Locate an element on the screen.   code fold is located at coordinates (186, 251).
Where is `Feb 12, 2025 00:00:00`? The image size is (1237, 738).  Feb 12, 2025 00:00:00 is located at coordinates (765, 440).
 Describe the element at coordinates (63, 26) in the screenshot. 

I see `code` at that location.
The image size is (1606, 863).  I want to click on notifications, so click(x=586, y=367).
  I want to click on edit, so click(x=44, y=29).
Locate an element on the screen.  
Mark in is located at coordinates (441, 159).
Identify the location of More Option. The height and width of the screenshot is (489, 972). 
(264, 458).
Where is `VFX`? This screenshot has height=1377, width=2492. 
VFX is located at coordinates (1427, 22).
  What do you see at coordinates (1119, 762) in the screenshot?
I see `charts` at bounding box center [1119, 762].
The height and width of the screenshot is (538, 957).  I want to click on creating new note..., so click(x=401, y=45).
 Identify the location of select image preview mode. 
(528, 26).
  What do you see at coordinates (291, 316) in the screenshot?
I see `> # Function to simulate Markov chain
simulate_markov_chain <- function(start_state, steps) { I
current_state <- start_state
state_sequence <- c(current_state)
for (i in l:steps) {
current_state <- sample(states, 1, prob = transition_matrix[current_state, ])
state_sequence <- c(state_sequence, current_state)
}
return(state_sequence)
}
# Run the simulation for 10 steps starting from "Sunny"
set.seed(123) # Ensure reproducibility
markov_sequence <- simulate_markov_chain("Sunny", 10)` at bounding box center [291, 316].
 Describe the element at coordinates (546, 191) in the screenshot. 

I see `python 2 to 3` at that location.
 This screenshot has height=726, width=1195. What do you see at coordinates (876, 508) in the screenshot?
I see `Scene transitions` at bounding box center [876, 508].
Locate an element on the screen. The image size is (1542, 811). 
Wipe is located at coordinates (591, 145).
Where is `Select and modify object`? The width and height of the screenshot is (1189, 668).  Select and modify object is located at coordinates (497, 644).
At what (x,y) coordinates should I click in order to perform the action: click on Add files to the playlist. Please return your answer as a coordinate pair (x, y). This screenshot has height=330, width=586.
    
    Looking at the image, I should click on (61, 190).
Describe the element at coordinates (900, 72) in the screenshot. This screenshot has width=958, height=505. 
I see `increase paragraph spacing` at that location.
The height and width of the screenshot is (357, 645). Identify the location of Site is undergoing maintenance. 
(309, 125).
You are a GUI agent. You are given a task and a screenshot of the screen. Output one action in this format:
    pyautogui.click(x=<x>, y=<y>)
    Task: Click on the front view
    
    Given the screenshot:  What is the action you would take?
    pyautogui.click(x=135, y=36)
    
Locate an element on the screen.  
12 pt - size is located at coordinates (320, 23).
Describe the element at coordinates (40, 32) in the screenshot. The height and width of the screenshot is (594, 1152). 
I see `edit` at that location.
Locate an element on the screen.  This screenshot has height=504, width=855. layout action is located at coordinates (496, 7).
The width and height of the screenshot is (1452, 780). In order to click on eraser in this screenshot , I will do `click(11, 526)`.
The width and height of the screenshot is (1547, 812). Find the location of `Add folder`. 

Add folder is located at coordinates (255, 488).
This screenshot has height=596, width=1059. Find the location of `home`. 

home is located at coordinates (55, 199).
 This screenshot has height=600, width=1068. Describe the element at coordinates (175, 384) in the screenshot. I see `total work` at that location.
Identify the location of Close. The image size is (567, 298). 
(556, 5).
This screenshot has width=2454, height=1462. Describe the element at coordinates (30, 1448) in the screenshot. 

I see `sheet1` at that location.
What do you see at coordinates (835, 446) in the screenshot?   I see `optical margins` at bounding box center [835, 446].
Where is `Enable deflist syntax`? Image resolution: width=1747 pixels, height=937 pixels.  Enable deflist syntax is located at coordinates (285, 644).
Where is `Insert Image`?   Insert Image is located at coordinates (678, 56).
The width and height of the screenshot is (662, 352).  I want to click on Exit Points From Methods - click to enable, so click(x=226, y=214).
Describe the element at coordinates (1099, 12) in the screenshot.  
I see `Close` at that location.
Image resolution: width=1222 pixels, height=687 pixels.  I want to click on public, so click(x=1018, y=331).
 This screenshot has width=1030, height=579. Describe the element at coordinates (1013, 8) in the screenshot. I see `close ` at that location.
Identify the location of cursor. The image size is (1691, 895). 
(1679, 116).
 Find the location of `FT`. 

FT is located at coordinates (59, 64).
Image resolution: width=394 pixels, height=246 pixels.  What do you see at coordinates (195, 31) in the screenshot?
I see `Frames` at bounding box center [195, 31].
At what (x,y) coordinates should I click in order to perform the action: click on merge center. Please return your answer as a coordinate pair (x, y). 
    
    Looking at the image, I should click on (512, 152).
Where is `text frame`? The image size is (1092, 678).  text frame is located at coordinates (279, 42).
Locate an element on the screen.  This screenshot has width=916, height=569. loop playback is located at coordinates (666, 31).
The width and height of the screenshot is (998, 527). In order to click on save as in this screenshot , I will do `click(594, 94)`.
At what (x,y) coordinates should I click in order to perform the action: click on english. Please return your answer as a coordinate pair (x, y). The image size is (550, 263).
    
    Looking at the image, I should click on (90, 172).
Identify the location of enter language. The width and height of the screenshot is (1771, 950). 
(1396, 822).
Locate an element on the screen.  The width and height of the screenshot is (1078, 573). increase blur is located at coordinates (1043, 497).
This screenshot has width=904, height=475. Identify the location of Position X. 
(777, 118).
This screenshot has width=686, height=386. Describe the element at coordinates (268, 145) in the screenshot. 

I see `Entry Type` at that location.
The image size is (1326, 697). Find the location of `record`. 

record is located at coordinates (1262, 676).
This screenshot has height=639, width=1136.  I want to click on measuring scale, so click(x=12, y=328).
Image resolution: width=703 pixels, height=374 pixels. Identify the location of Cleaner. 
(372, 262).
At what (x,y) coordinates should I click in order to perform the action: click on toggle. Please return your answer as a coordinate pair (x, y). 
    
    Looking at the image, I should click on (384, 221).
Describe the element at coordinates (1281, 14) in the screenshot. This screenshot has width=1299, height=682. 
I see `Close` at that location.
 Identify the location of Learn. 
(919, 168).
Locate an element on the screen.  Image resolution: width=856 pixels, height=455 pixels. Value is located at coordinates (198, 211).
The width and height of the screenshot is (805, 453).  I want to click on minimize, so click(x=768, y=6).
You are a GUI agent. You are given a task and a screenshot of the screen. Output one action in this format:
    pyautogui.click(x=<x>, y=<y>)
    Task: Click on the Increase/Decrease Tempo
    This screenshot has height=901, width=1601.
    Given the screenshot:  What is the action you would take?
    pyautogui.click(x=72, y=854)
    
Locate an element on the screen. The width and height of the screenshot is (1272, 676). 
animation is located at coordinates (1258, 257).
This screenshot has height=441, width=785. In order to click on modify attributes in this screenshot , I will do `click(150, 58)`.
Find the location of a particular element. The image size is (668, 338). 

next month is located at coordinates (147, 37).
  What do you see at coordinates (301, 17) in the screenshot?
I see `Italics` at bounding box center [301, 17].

● ● ● ●

*PROBLEM TO SOLVE:* Return all of the material above line for line, without changing a single character.

*TASK RESULT:*
Locate an element on the screen.   code fold is located at coordinates (186, 251).
Where is `Feb 12, 2025 00:00:00`? The image size is (1237, 738).  Feb 12, 2025 00:00:00 is located at coordinates (765, 440).
 Describe the element at coordinates (63, 26) in the screenshot. 

I see `code` at that location.
The image size is (1606, 863).  I want to click on notifications, so click(x=586, y=367).
  I want to click on edit, so click(x=44, y=29).
Locate an element on the screen.  
Mark in is located at coordinates (441, 159).
Identify the location of More Option. The height and width of the screenshot is (489, 972). 
(264, 458).
Where is `VFX`? This screenshot has height=1377, width=2492. 
VFX is located at coordinates (1427, 22).
  What do you see at coordinates (1119, 762) in the screenshot?
I see `charts` at bounding box center [1119, 762].
The height and width of the screenshot is (538, 957).  I want to click on creating new note..., so click(x=401, y=45).
 Identify the location of select image preview mode. 
(528, 26).
  What do you see at coordinates (291, 316) in the screenshot?
I see `> # Function to simulate Markov chain
simulate_markov_chain <- function(start_state, steps) { I
current_state <- start_state
state_sequence <- c(current_state)
for (i in l:steps) {
current_state <- sample(states, 1, prob = transition_matrix[current_state, ])
state_sequence <- c(state_sequence, current_state)
}
return(state_sequence)
}
# Run the simulation for 10 steps starting from "Sunny"
set.seed(123) # Ensure reproducibility
markov_sequence <- simulate_markov_chain("Sunny", 10)` at bounding box center [291, 316].
 Describe the element at coordinates (546, 191) in the screenshot. 

I see `python 2 to 3` at that location.
 This screenshot has height=726, width=1195. What do you see at coordinates (876, 508) in the screenshot?
I see `Scene transitions` at bounding box center [876, 508].
Locate an element on the screen. The image size is (1542, 811). 
Wipe is located at coordinates (591, 145).
Where is `Select and modify object`? The width and height of the screenshot is (1189, 668).  Select and modify object is located at coordinates (497, 644).
At what (x,y) coordinates should I click in order to perform the action: click on Add files to the playlist. Please return your answer as a coordinate pair (x, y). This screenshot has height=330, width=586.
    
    Looking at the image, I should click on (61, 190).
Describe the element at coordinates (900, 72) in the screenshot. This screenshot has width=958, height=505. 
I see `increase paragraph spacing` at that location.
The height and width of the screenshot is (357, 645). Identify the location of Site is undergoing maintenance. 
(309, 125).
You are a GUI agent. You are given a task and a screenshot of the screen. Output one action in this format:
    pyautogui.click(x=<x>, y=<y>)
    Task: Click on the front view
    
    Given the screenshot:  What is the action you would take?
    pyautogui.click(x=135, y=36)
    
Locate an element on the screen.  
12 pt - size is located at coordinates (320, 23).
Describe the element at coordinates (40, 32) in the screenshot. The height and width of the screenshot is (594, 1152). 
I see `edit` at that location.
Locate an element on the screen.  This screenshot has height=504, width=855. layout action is located at coordinates (496, 7).
The width and height of the screenshot is (1452, 780). In order to click on eraser in this screenshot , I will do `click(11, 526)`.
The width and height of the screenshot is (1547, 812). Find the location of `Add folder`. 

Add folder is located at coordinates (255, 488).
This screenshot has height=596, width=1059. Find the location of `home`. 

home is located at coordinates (55, 199).
 This screenshot has height=600, width=1068. Describe the element at coordinates (175, 384) in the screenshot. I see `total work` at that location.
Identify the location of Close. The image size is (567, 298). 
(556, 5).
This screenshot has width=2454, height=1462. Describe the element at coordinates (30, 1448) in the screenshot. 

I see `sheet1` at that location.
What do you see at coordinates (835, 446) in the screenshot?   I see `optical margins` at bounding box center [835, 446].
Where is `Enable deflist syntax`? Image resolution: width=1747 pixels, height=937 pixels.  Enable deflist syntax is located at coordinates (285, 644).
Where is `Insert Image`?   Insert Image is located at coordinates (678, 56).
The width and height of the screenshot is (662, 352).  I want to click on Exit Points From Methods - click to enable, so click(x=226, y=214).
Describe the element at coordinates (1099, 12) in the screenshot.  
I see `Close` at that location.
Image resolution: width=1222 pixels, height=687 pixels.  I want to click on public, so click(x=1018, y=331).
 This screenshot has width=1030, height=579. Describe the element at coordinates (1013, 8) in the screenshot. I see `close ` at that location.
Identify the location of cursor. The image size is (1691, 895). 
(1679, 116).
 Find the location of `FT`. 

FT is located at coordinates (59, 64).
Image resolution: width=394 pixels, height=246 pixels.  What do you see at coordinates (195, 31) in the screenshot?
I see `Frames` at bounding box center [195, 31].
At what (x,y) coordinates should I click in order to perform the action: click on merge center. Please return your answer as a coordinate pair (x, y). 
    
    Looking at the image, I should click on (512, 152).
Where is `text frame`? The image size is (1092, 678).  text frame is located at coordinates (279, 42).
Locate an element on the screen.  This screenshot has width=916, height=569. loop playback is located at coordinates (666, 31).
The width and height of the screenshot is (998, 527). In order to click on save as in this screenshot , I will do `click(594, 94)`.
At what (x,y) coordinates should I click in order to perform the action: click on english. Please return your answer as a coordinate pair (x, y). The image size is (550, 263).
    
    Looking at the image, I should click on (90, 172).
Identify the location of enter language. The width and height of the screenshot is (1771, 950). 
(1396, 822).
Locate an element on the screen.  The width and height of the screenshot is (1078, 573). increase blur is located at coordinates (1043, 497).
This screenshot has width=904, height=475. Identify the location of Position X. 
(777, 118).
This screenshot has width=686, height=386. Describe the element at coordinates (268, 145) in the screenshot. 

I see `Entry Type` at that location.
The image size is (1326, 697). Find the location of `record`. 

record is located at coordinates (1262, 676).
This screenshot has height=639, width=1136.  I want to click on measuring scale, so click(x=12, y=328).
Image resolution: width=703 pixels, height=374 pixels. Identify the location of Cleaner. 
(372, 262).
At what (x,y) coordinates should I click in order to perform the action: click on toggle. Please return your answer as a coordinate pair (x, y). 
    
    Looking at the image, I should click on (384, 221).
Describe the element at coordinates (1281, 14) in the screenshot. This screenshot has width=1299, height=682. 
I see `Close` at that location.
 Identify the location of Learn. 
(919, 168).
Locate an element on the screen.  Image resolution: width=856 pixels, height=455 pixels. Value is located at coordinates (198, 211).
The width and height of the screenshot is (805, 453).  I want to click on minimize, so click(x=768, y=6).
You are a GUI agent. You are given a task and a screenshot of the screen. Output one action in this format:
    pyautogui.click(x=<x>, y=<y>)
    Task: Click on the Increase/Decrease Tempo
    This screenshot has height=901, width=1601.
    Given the screenshot:  What is the action you would take?
    pyautogui.click(x=72, y=854)
    
Locate an element on the screen. The width and height of the screenshot is (1272, 676). 
animation is located at coordinates (1258, 257).
This screenshot has height=441, width=785. In order to click on modify attributes in this screenshot , I will do `click(150, 58)`.
Find the location of a particular element. The image size is (668, 338). 

next month is located at coordinates (147, 37).
  What do you see at coordinates (301, 17) in the screenshot?
I see `Italics` at bounding box center [301, 17].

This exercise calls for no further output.